Stan: An LLM-based thermodynamics course assistant

Discussions of AI in education focus predominantly on student-facing tools -- chatbots, tutors, and problem generators -- while the potential for the same infrastructure to support instructors remains largely unexplored. We describe Stan, a suite of tools for an undergraduate chemical engineering thermodynamics course built on a data pipeline that we develop and deploy in dual roles: serving students and supporting instructors from a shared foundation of lecture transcripts and a structured textbook index. On the student side, a retrieval-augmented generation (RAG) pipeline answers natural-language queries by extracting technical terms, matching them against the textbook index, and synthesizing grounded responses with specific chapter and page references. On the instructor side, the same transcript corpus is processed through structured analysis pipelines that produce per-lecture summaries, identify student questions and moments of confusion, and catalog the anecdotes and analogies used to motivate difficult material -- providing a searchable, semester-scale record of teaching that supports course reflection, reminders, and improvement. All components, including speech-to-text transcription, structured content extraction, and interactive query answering, run entirely on locally controlled hardware using open-weight models (Whisper large-v3, Llama~3.1 8B) with no dependence on cloud APIs, ensuring predictable costs, full data privacy, and reproducibility independent of third-party services. We describe the design, implementation, and practical failure modes encountered when deploying 7--8 billion parameter models for structured extraction over long lecture transcripts, including context truncation, bimodal output distributions, and schema drift, along with the mitigations that resolved them.
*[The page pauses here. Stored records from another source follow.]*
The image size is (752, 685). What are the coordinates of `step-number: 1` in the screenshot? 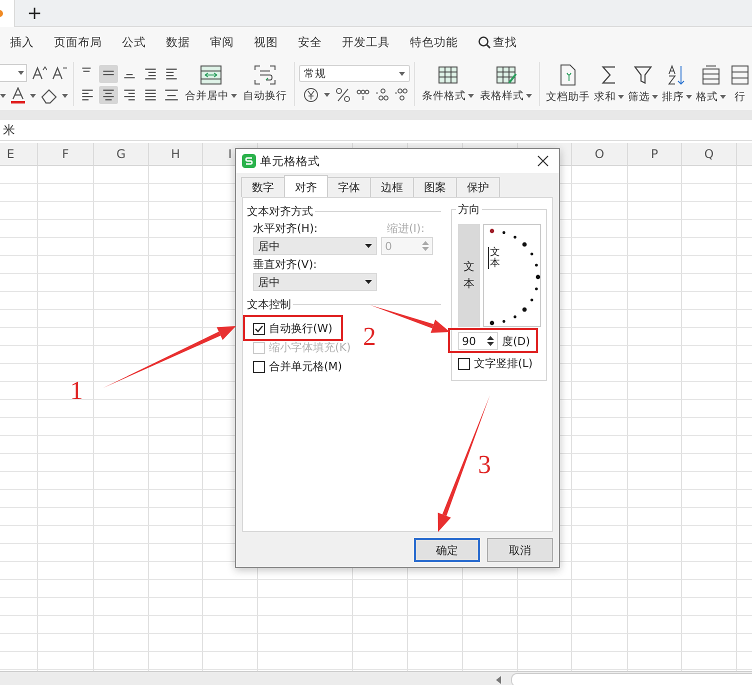 It's located at (76, 391).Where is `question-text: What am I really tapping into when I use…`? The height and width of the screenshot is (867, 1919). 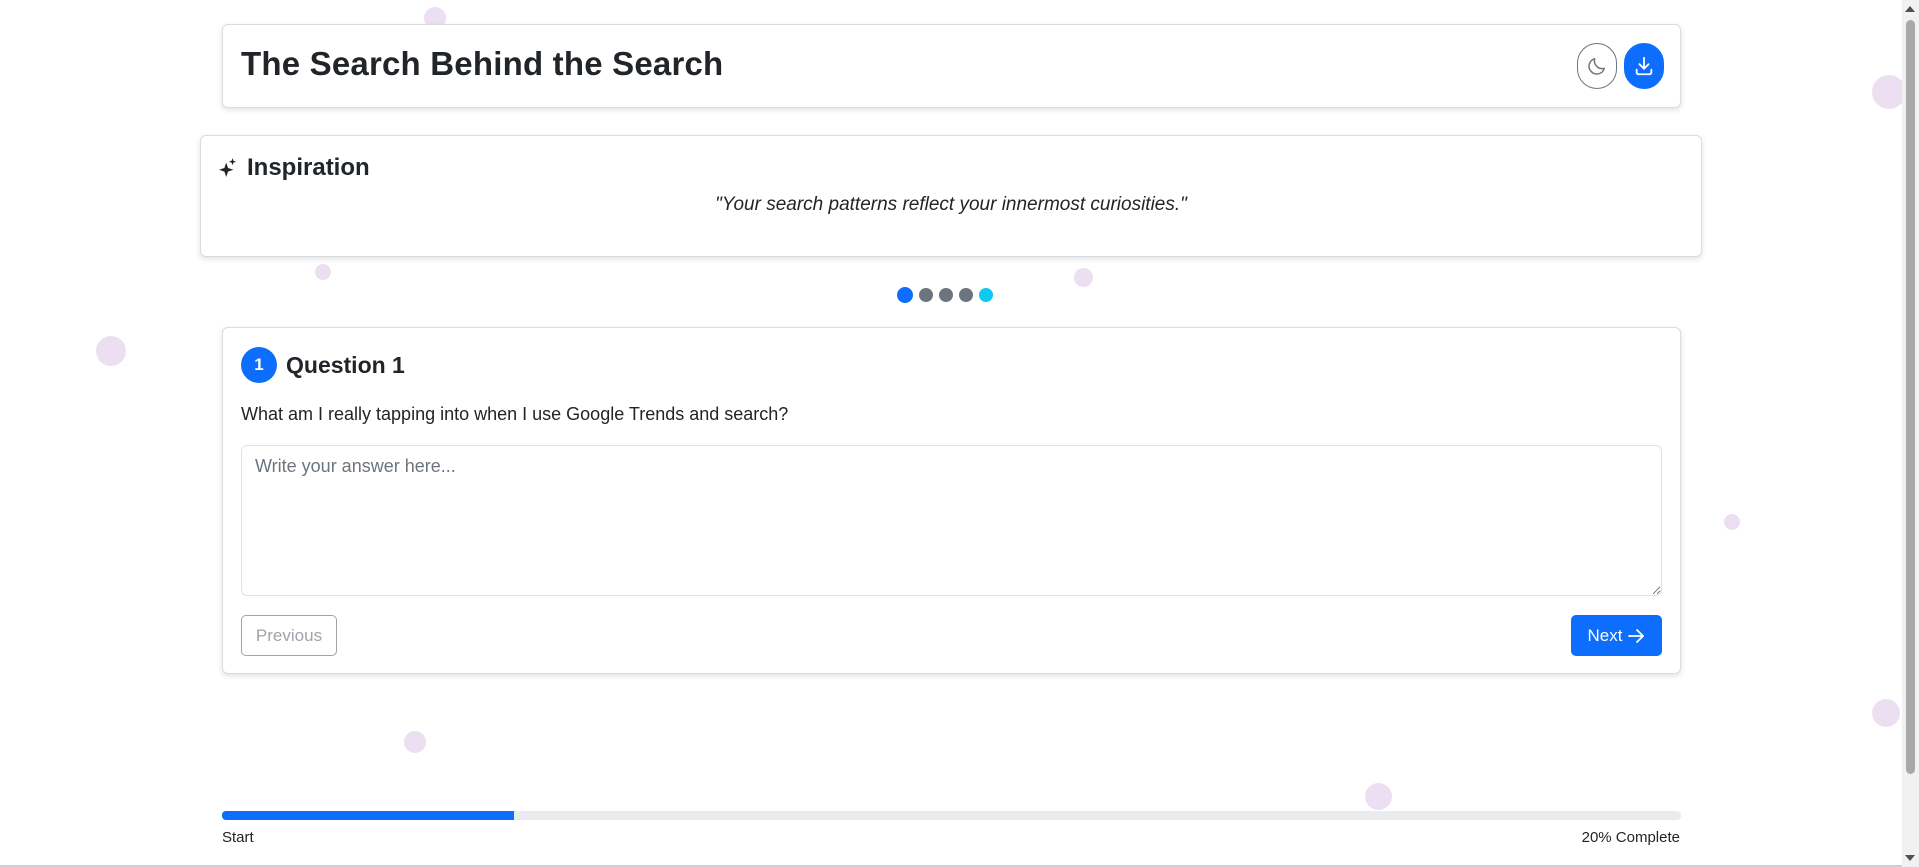
question-text: What am I really tapping into when I use… is located at coordinates (515, 414). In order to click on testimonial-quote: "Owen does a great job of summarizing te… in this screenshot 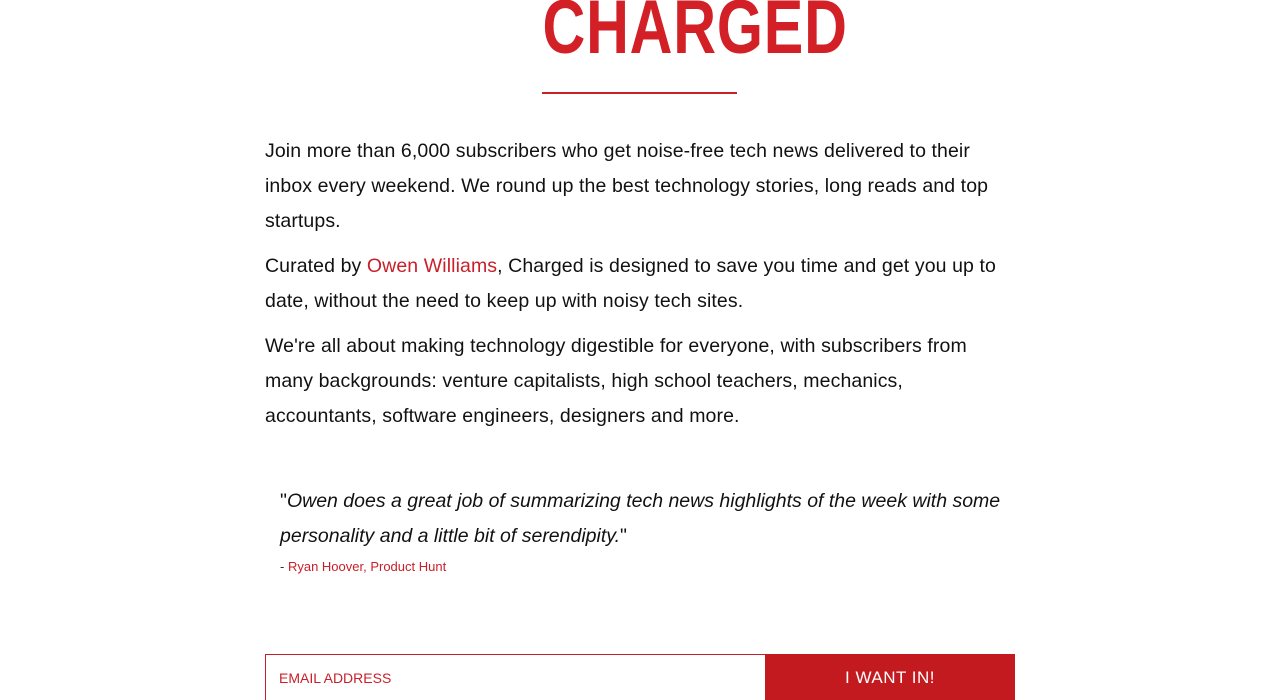, I will do `click(645, 519)`.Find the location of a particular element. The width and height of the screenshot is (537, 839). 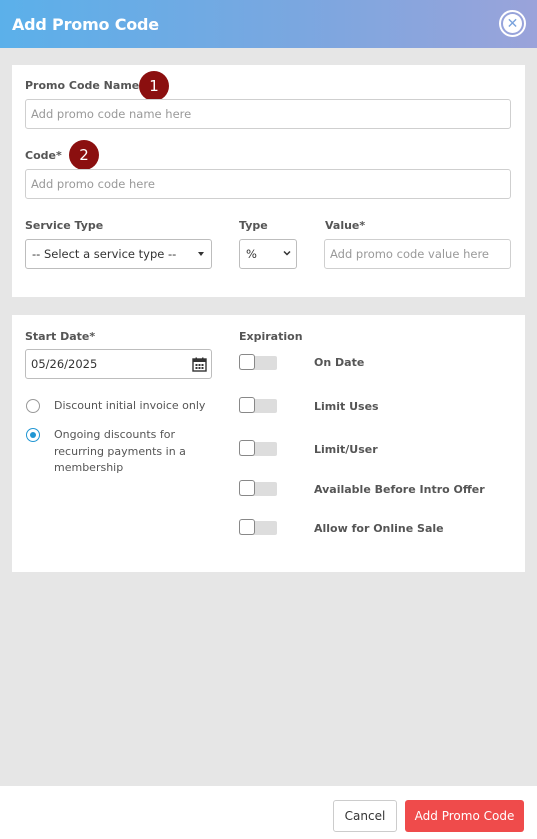

start-date-input: 05/26/2025 is located at coordinates (118, 364).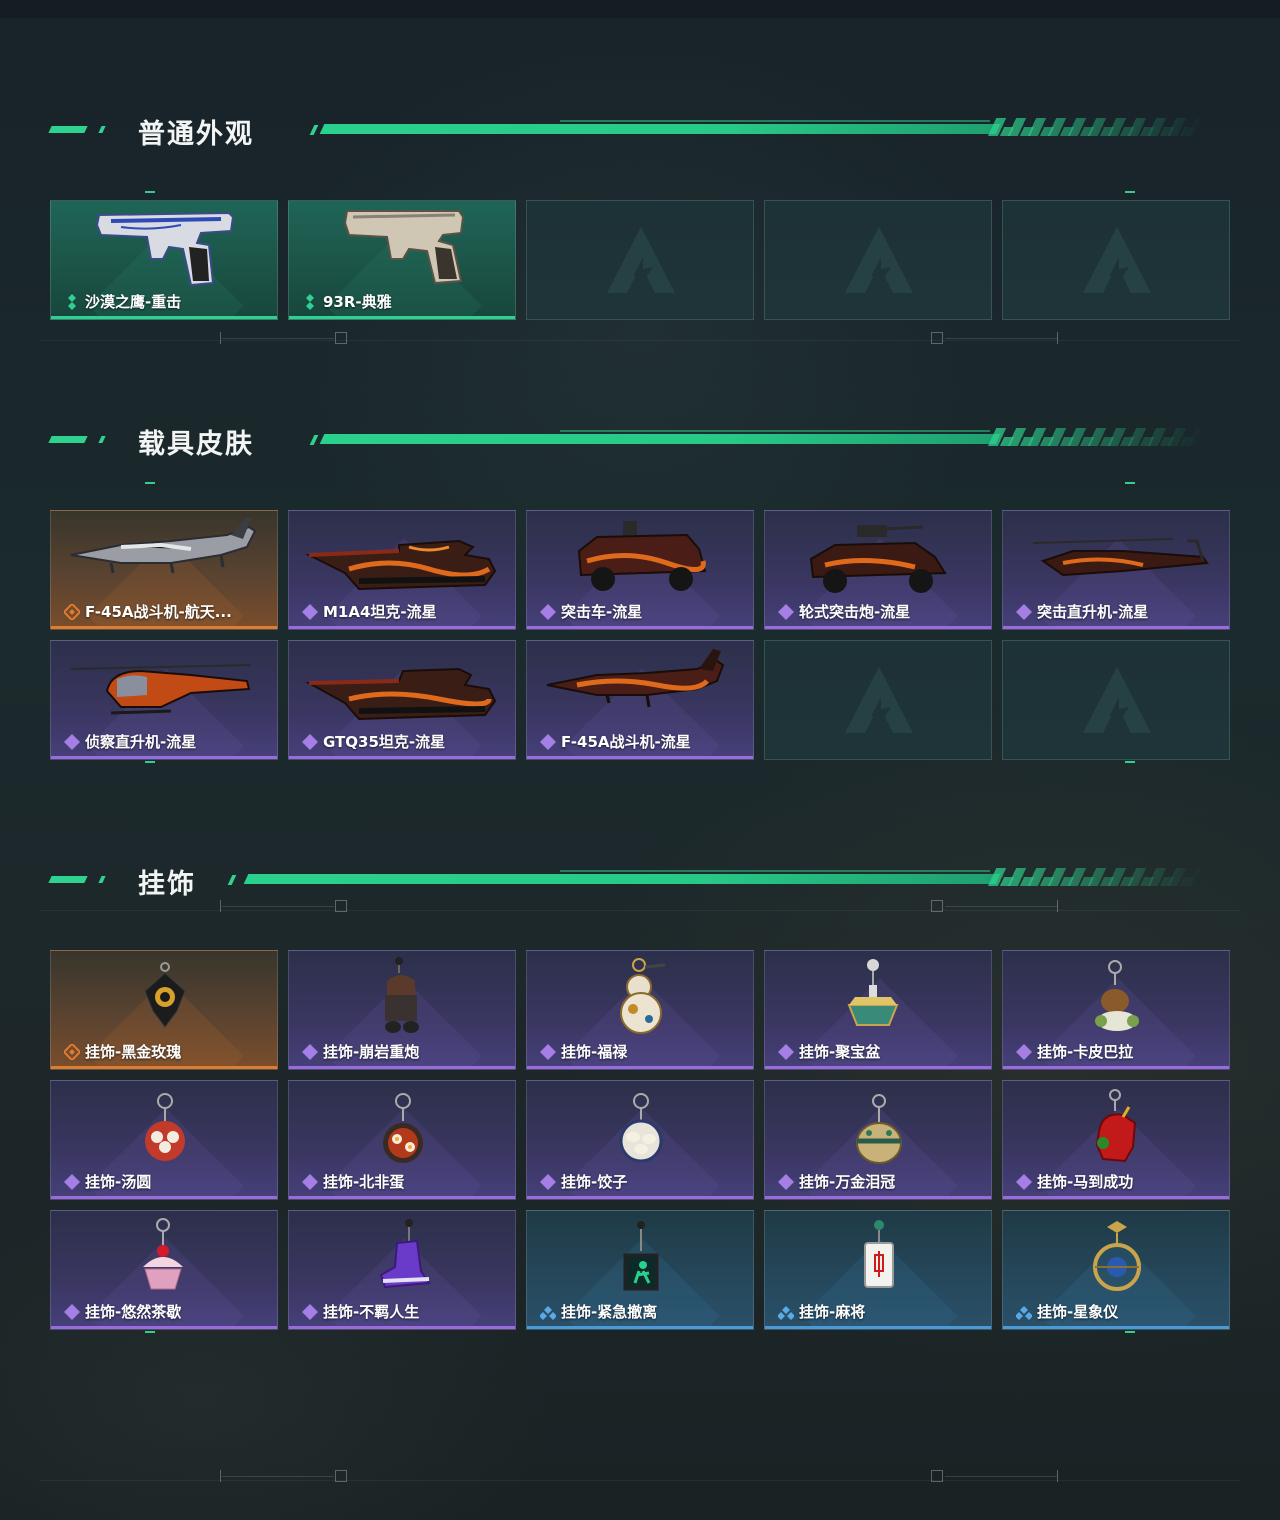 This screenshot has height=1520, width=1280. What do you see at coordinates (372, 1052) in the screenshot?
I see `item-label: 挂饰-崩岩重炮` at bounding box center [372, 1052].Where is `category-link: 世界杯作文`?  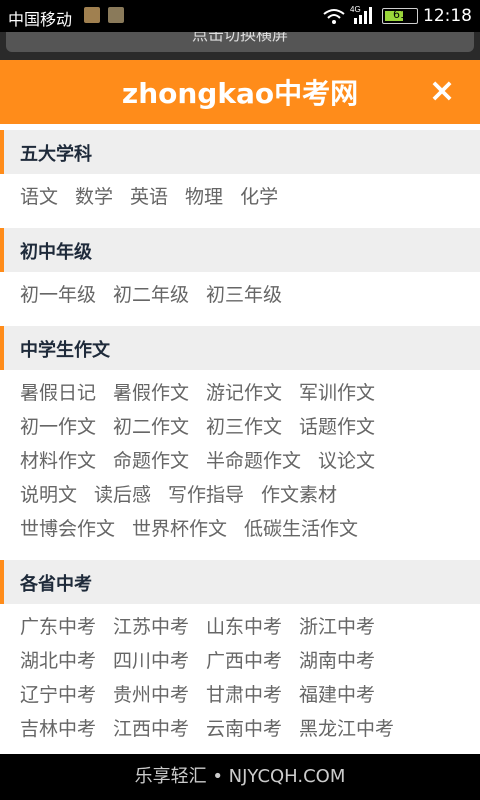 category-link: 世界杯作文 is located at coordinates (180, 529).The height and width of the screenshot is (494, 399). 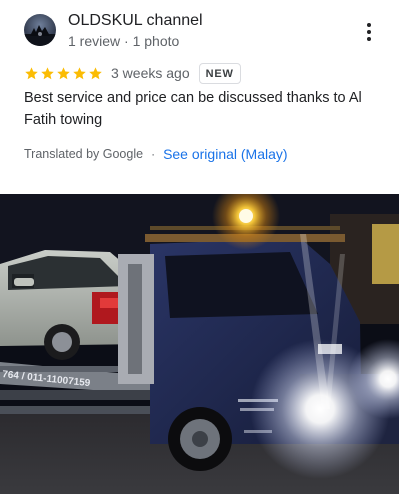 I want to click on avatar, so click(x=40, y=30).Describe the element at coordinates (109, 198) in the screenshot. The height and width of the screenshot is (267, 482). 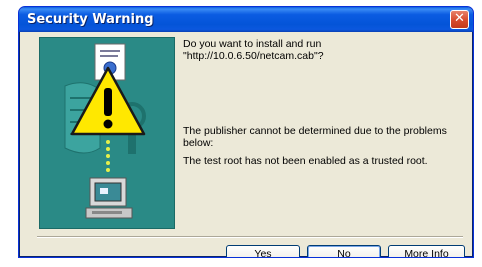
I see `computer-icon` at that location.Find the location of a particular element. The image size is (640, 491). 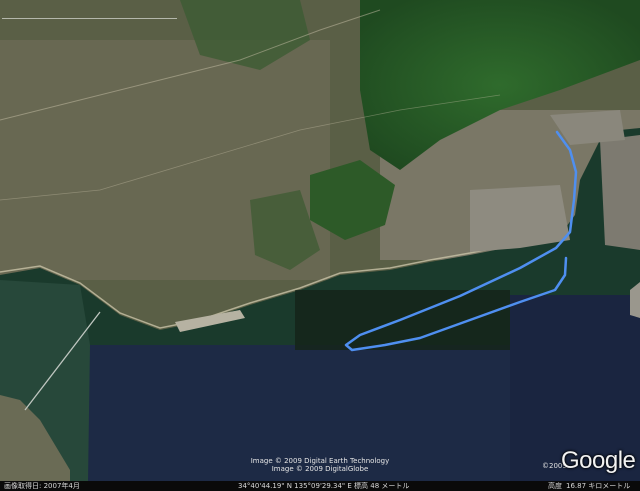

scale-bar is located at coordinates (92, 18).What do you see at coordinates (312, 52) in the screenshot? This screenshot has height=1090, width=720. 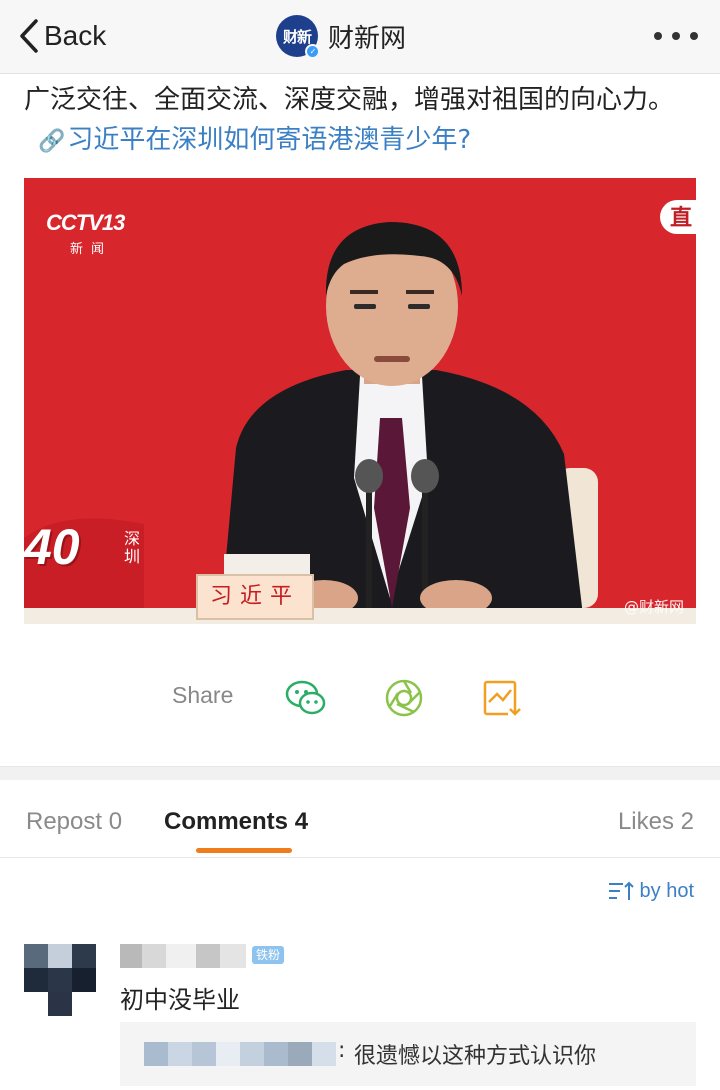 I see `verified-icon: ✓` at bounding box center [312, 52].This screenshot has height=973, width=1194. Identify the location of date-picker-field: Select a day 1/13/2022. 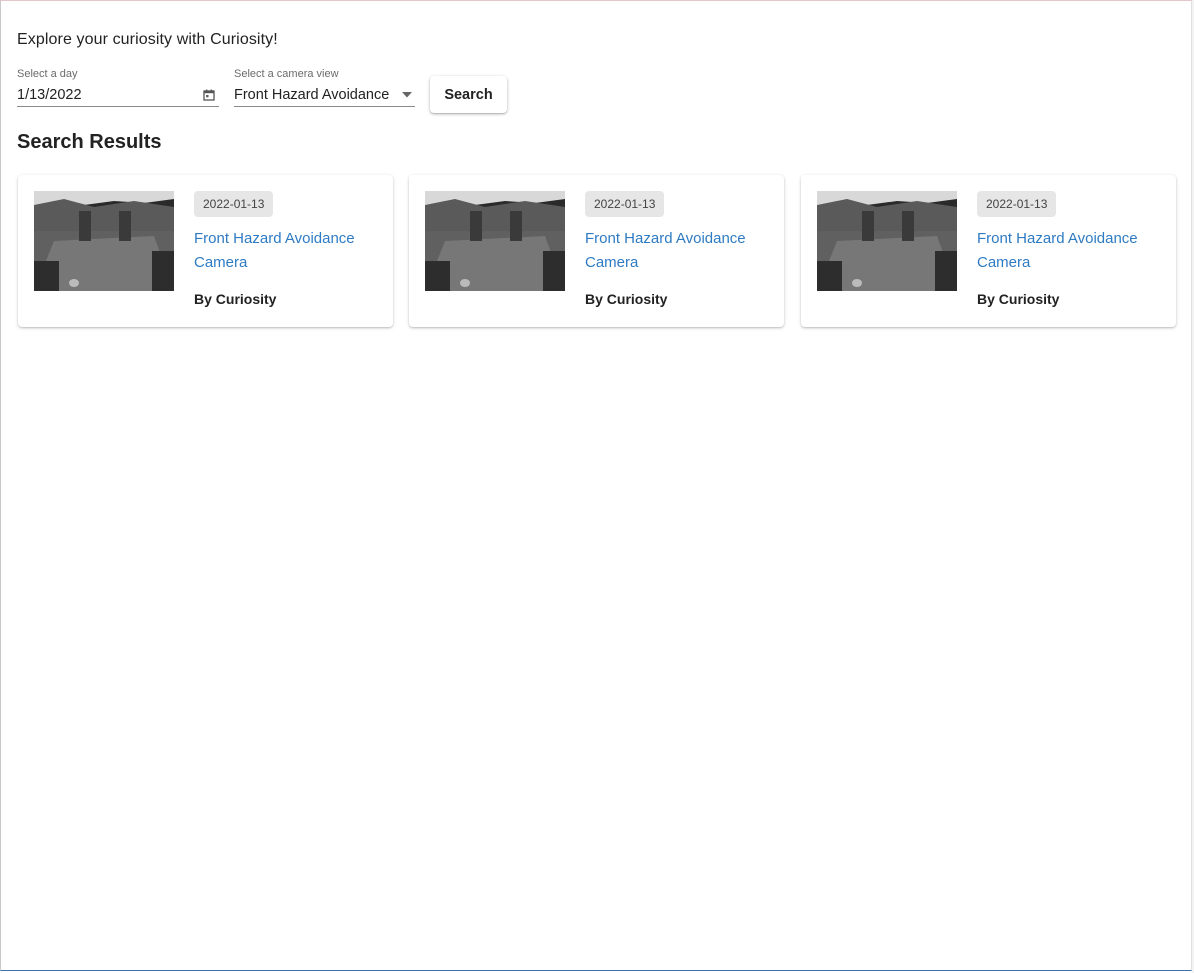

翻译：当前关于人工智能在教育中应用的讨论主要集中于面向学生的工具——聊天机器人、辅导系统和习题生成器——而相同基础设施支持教师的潜力在很大程度上仍未得到探索。本文介绍Stan，一套为本科化工热力学课程构建的工具集，其基于我们开发并部署的双重用途数据管道：在共享的讲义转录文本和结构化教材索引基础上，既服务学生又支持教师。在学生端，检索增强生成（RAG）管道通过提取技术术语、匹配教材索引，并综合生成附带具体章节和页码引用的可靠回答，以响应自然语言查询。在教师端，相同的转录文本语料经过结构化分析管道处理，生成每节课的摘要、识别学生疑问与困惑时刻，并分类整理用于阐释难点内容的案例与类比——由此构建可检索的、贯穿整个学期的教学记录，支持课程反思、教学提醒与改进。所有组件（包括语音转文字转录、结构化内容提取和交互式查询应答）均完全在本地可控硬件上运行，使用开放权重模型（Whisper large-v3、Llama~3.1 8B），无需依赖云端API，从而确保成本可控、数据完全私有，且独立于第三方服务的可复现性。我们阐述了在长篇幅讲义转录文本上部署7-80亿参数模型进行结构化提取时的设计思路、实施方案以及实际遇到的故障模式，包括上下文截断、双峰输出分布和模式漂移问题，并介绍了相应的解决策略。